While I accept, of course, that individual members of the Freedom Party may well be impeccable and upstanding individuals, there is a phrase that those that lie down with dogs get fleas. So it may be unfortunate that some people who have chosen particular political parties get labelled in that way but it is their own ultimate responsibility.
Can I congratulate Baroness Ludford on her report. She has put a great deal of work into it. I have to say, however, and it is not her fault, that there are sins of omission as far as I am concerned. Commissioner Diamantopoulou made the point very clearly that there are two monsters facing us here in Europe, terrorism and racism. We have to recognise that those monsters exist and I am not sure that we do in this particular resolution.
There is still a view that there is not really any racism in Europe. If there is any racism, it is fairly small and, if it does exist, it is the fault of the victims. I reject that.

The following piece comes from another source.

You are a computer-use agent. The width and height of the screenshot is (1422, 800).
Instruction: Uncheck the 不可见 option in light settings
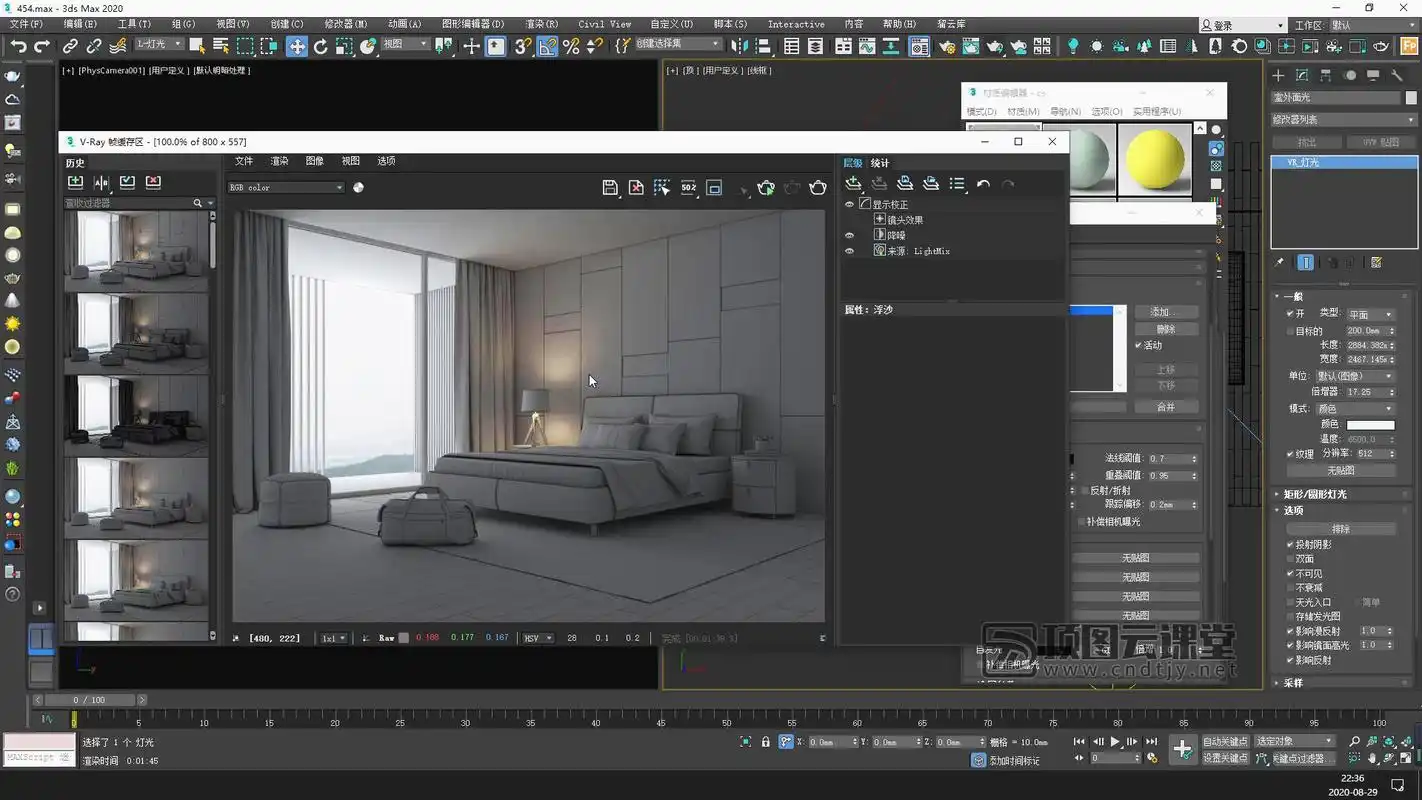click(1288, 573)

We have had in East Germany the assassination of a Mozambique man, attacks on migrant workers in Spain, an attack on a Jewish professor in Italy, and the continued rise of racism within football that was presented to us yesterday by those people who are campaigning around the “ Show racism the red card” slogan.
We have had the recent condemnation of a terrorist bomber in the United Kingdom, David Copeland, who killed gay people and non-gay people in a gay bar and, of course, we have had the effective sacking of Professor Pelinka from the Observatory by the Austrian Government.